The idea was to identify the virus, or viruses, that cause the common cold so that preventive vaccines could be made. By the time the CCU closed in 1989, they knew that a vaccine strategy was impossible because colds can be caused by too many different viruses. But it was fun while it lasted! Two or three volunteers were housed together but subjected to strict social distancing from other groups. Apart from taking temperatures, swabs and blood samples for laboratory analysis, the basic measurement of disease severity was the single-use, paper handkerchief. Additional to recording the numbers used by each individual, these had to be spread out flat by the test subject so that the researcher could assess the quality and quantity of snot.
At least in the early days of post World War 2 Britain, times were tough and food was rationed. The 20,000 or so volunteers (often vacationing university students) who participated over the decades were well fed, provided with a radio (later a TV) and plenty of reading material. They could use the telephone and go for rural walks, but not to the local town. Requirements could include, for example, spending time outside in a deck chair and/or, being damped down a bit on a cold and windy day, or with a fan blowing to simulate sitting in a draft.
Rhinoviruses are the ‘usual suspects’ (30-80 per cent) for the 200 or so of common cold viruses, with the common cold coronaviruses (CoVs) being responsible for say 15 per cent and maybe five per cent caused by adenoviruses (Ads). The years the CCU operated spanned the era that saw virus isolation and growth in cultured mammalian cell lines emerge as a primary research and diagnostic tool. This began in 1941 when Harvard University medical researchers John Enders, Tom Weller and Fred Robbins successfully grew poliomyelitis virus in cultured human muscle cells, an achievement that was recognised by the 1954 Nobel Prize for Physiology or Medicine. With the availability (post World War 2) of antibiotics to limit bacterial contamination, tissue culture became a lot easier and a number of ‘immortalised’ cell lines were passaged indefinitely in glass, then plastic vessels. The SARS-CoV-2 virus replicates optimally in (and kills) monolayers of VERO cells which, in 1962, were grown-out from the kidney of an African Green Monkey.

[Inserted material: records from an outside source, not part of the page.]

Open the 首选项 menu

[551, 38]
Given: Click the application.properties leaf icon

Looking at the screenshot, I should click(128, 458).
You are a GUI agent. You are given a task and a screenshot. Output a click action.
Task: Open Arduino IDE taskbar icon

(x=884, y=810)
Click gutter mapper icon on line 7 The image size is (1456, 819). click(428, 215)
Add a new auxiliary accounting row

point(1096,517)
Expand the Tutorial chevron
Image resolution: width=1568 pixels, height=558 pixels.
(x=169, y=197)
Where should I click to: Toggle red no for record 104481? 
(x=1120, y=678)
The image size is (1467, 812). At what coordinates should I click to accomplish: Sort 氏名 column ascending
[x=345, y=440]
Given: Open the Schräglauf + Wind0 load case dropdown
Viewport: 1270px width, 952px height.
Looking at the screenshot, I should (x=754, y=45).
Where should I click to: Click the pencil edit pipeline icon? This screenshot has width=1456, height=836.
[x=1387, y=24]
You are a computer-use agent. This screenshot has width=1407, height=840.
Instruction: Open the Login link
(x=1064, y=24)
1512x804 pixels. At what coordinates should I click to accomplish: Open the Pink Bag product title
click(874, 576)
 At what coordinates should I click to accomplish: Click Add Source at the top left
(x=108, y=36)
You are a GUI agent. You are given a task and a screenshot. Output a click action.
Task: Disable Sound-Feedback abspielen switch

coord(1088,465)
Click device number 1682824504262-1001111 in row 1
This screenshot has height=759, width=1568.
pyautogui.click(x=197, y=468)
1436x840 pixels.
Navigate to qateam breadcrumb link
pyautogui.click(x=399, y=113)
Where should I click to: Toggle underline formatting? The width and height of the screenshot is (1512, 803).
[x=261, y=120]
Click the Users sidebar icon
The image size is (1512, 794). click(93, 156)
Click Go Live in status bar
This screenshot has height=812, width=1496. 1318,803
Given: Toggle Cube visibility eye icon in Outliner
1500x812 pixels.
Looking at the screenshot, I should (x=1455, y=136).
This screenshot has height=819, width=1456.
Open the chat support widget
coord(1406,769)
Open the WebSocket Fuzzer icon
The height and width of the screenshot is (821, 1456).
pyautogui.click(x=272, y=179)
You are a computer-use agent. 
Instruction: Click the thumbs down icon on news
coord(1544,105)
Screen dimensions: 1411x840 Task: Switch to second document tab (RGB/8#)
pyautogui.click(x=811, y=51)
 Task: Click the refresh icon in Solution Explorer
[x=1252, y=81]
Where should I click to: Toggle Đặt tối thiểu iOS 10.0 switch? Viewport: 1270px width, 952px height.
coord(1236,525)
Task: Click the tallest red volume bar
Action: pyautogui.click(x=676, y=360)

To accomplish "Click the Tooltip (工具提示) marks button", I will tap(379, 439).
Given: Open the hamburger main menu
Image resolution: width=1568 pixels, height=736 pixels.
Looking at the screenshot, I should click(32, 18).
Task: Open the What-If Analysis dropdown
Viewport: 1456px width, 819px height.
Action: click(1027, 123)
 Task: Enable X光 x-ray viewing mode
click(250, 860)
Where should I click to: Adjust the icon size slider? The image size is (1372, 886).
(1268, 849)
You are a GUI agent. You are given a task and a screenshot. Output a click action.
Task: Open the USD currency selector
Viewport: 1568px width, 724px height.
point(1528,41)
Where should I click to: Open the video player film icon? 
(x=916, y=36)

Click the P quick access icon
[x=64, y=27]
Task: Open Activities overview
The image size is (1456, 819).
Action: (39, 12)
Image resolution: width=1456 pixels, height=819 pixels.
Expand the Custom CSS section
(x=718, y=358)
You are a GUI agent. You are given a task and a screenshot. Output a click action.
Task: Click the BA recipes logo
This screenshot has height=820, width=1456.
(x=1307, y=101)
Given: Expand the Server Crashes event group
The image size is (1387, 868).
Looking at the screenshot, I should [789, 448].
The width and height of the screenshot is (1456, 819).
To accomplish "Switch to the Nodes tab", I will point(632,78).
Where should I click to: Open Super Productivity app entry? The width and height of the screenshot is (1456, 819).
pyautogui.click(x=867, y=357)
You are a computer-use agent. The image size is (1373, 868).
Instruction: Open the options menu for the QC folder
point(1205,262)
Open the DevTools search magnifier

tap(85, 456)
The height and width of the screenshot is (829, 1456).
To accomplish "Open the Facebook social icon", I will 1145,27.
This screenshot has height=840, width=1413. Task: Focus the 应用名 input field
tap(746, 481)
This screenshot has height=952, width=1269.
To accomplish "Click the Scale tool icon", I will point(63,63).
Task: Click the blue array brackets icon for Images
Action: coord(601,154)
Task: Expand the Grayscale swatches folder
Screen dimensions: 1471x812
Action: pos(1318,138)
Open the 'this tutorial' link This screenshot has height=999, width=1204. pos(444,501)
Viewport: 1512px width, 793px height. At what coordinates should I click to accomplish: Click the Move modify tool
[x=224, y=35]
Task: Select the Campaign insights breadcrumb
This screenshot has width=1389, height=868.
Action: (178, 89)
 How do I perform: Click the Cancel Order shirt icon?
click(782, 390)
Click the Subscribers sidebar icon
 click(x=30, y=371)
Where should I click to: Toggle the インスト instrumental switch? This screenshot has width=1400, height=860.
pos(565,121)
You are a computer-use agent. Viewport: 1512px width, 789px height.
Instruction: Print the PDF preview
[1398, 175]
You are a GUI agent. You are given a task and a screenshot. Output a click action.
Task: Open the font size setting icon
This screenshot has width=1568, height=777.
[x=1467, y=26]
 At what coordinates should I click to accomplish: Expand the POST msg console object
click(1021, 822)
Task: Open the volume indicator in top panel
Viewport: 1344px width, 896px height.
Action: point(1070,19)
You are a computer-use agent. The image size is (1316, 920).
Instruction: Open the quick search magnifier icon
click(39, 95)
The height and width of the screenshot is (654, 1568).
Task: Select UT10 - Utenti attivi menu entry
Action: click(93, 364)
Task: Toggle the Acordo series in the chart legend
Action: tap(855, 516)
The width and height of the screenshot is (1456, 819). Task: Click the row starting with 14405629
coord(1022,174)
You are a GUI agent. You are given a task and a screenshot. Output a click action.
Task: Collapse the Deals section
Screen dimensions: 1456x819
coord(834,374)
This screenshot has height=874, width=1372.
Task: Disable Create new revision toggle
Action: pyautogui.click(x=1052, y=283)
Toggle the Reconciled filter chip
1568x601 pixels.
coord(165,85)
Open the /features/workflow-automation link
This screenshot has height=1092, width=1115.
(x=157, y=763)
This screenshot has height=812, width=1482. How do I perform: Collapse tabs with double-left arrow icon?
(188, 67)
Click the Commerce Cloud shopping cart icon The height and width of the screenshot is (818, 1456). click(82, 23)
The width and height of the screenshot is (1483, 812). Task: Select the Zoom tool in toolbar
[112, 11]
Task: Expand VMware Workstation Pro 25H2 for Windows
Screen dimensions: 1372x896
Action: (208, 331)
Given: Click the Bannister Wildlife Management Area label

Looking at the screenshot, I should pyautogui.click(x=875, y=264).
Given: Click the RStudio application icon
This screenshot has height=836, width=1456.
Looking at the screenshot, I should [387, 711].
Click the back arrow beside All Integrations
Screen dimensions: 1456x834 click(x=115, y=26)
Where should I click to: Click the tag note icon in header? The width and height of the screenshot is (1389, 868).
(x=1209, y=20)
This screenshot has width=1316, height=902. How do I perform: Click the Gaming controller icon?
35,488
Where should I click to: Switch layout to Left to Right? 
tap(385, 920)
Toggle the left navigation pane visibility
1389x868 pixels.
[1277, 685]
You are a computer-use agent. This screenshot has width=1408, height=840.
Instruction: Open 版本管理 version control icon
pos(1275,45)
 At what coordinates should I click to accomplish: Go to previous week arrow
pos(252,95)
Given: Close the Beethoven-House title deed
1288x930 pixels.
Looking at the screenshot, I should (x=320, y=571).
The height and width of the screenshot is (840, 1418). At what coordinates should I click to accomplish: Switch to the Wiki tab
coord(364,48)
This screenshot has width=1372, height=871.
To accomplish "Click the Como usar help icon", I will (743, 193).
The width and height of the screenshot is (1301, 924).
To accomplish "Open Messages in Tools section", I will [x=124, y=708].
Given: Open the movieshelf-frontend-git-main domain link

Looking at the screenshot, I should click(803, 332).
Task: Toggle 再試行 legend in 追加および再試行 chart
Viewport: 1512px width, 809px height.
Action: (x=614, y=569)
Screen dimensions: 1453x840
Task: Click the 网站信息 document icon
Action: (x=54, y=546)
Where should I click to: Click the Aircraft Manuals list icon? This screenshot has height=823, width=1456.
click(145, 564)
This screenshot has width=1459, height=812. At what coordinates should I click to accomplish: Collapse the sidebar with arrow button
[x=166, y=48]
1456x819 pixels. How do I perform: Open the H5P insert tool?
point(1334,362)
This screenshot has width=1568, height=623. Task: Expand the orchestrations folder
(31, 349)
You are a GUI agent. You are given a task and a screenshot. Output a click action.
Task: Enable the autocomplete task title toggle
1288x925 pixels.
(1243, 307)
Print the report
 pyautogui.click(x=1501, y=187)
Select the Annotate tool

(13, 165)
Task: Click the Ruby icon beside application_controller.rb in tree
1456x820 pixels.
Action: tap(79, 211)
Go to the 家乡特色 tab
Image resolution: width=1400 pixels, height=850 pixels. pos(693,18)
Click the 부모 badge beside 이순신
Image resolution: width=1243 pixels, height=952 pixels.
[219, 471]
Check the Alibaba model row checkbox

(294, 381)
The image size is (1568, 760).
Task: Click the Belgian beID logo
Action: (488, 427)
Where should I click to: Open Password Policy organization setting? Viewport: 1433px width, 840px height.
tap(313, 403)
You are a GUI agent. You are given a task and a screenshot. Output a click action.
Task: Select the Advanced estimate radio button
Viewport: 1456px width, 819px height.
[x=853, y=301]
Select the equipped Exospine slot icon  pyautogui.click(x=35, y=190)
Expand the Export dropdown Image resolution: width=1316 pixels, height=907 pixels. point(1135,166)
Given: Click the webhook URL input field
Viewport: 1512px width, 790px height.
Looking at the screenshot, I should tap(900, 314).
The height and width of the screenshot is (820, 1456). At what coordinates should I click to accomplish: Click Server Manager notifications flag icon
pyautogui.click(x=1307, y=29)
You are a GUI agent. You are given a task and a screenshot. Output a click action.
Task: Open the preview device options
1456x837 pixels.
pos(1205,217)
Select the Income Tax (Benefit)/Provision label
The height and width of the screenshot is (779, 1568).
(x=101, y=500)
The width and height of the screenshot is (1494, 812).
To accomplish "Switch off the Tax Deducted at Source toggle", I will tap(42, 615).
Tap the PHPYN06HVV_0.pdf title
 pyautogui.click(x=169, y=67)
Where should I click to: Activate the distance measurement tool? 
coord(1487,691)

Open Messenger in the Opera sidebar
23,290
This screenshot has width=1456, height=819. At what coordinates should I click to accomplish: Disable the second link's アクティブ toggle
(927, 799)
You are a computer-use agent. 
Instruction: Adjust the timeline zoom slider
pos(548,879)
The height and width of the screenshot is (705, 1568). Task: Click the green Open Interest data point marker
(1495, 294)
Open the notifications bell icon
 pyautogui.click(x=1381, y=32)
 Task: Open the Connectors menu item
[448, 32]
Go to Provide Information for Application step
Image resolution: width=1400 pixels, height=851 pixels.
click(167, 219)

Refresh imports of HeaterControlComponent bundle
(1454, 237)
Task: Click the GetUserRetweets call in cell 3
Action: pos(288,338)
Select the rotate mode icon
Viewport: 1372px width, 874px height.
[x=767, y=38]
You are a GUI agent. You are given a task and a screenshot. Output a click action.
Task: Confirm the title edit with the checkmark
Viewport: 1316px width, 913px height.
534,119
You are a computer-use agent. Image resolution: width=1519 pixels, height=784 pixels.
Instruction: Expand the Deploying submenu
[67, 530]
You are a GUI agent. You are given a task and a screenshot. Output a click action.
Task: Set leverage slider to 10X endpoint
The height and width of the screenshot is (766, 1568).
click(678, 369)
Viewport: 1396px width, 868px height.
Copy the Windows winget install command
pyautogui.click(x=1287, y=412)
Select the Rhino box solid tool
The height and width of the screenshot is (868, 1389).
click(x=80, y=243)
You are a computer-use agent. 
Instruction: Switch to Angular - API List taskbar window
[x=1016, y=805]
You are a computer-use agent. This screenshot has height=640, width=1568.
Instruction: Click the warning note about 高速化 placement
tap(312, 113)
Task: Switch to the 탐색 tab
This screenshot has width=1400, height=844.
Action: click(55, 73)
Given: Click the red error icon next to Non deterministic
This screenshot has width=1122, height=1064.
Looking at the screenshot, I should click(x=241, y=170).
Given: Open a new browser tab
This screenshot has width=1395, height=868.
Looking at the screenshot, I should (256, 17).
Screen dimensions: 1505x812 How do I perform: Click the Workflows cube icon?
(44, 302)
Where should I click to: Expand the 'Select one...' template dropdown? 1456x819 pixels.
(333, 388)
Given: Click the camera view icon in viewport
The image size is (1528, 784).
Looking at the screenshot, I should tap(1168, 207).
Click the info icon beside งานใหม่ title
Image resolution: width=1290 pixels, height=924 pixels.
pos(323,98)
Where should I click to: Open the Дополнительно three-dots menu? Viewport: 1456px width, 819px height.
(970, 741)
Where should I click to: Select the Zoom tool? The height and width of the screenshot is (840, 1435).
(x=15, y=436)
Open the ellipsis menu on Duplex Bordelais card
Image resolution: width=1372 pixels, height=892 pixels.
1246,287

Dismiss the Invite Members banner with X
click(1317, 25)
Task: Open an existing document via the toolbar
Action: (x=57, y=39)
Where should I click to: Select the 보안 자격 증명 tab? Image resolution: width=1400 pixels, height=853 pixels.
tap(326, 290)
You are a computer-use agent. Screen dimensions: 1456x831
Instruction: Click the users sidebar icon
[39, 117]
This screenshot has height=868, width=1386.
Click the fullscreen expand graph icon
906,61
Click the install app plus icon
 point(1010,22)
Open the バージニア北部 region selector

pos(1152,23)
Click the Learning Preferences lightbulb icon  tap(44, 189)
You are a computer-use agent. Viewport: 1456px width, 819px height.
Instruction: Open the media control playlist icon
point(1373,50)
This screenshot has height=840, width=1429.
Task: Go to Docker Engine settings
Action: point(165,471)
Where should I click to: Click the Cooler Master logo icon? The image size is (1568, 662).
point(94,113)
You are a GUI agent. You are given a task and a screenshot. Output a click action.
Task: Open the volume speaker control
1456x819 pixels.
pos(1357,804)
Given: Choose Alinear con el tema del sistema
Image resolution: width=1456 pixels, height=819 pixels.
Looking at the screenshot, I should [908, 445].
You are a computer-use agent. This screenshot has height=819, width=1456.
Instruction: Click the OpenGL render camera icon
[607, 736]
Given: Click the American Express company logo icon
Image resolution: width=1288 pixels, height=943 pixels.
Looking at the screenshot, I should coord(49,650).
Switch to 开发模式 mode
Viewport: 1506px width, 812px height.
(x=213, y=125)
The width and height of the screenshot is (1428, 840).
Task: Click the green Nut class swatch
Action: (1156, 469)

That same year (1962), Medical Doctor and respiratory infection specialist David Tyrell became Director of the CCU. In 1965, Tyrrell and Bynoe isolated the first human CoV and, in 1967, St Thomas’ Hospital Medical School electron microscopist, June Almeida, took the first photographs that showed the characteristic corona (crown) of ‘spike’ proteins. Almeida had earlier seen similar structures in samples of avian infectious bronchitis virus and mouse hepatitis virus, so they named this new group the coronaviruses. The common cold adenoviruses were also isolated in the 1950s and 1960s, with much of that work being done at the US National Institutes of Health in Bethesda, Maryland. But, though the first rhinovirus was cultured in 1956 by Dr Winston Price at Johns Hopkins University, Baltimore, they proved notoriously difficult to grow.
The CCU group had been studying the rhinoviruses by infecting humans, and even chimpanzees, but that was clearly very limiting when it came to serious research. Then, reasoning that the temperature of the nose could be colder, especially in winter, they started growing their cell cultures at 33oC rather than 37oC. That worked and, by also tweaking the conditions a bit to use slightly acidic growth medium and bottles that turn on a mechanical roller to allow the attached cells to be alternately immersed and exposed, they got to be very good at growing rhinoviruses. Good cooks and gardeners often have ‘green hands’ in the lab!
Testing extensively in Victoria prior to switching to contact tracing from known cases, 0.2 per cent or less of those who came in with respiratory symptoms were positive for SARS-CoV-2. Apart from flu, most were likely infected with one or other of the common cold viruses. Still, as we try to establish whether COVID-19 remains active in the community, the more people who have cold or flu-like symptoms that are checked out, the better. So get yourself tested if you are sneezing or coughing. And, if you’re not showing any respiratory signs but suddenly lose your sense of smell, behave as though you have COVID-19 and don’t risk passing it to others. Surprised that you can’t smell Stilton cheese or the bouquet of a good Shiraz? Make being tested your top priority!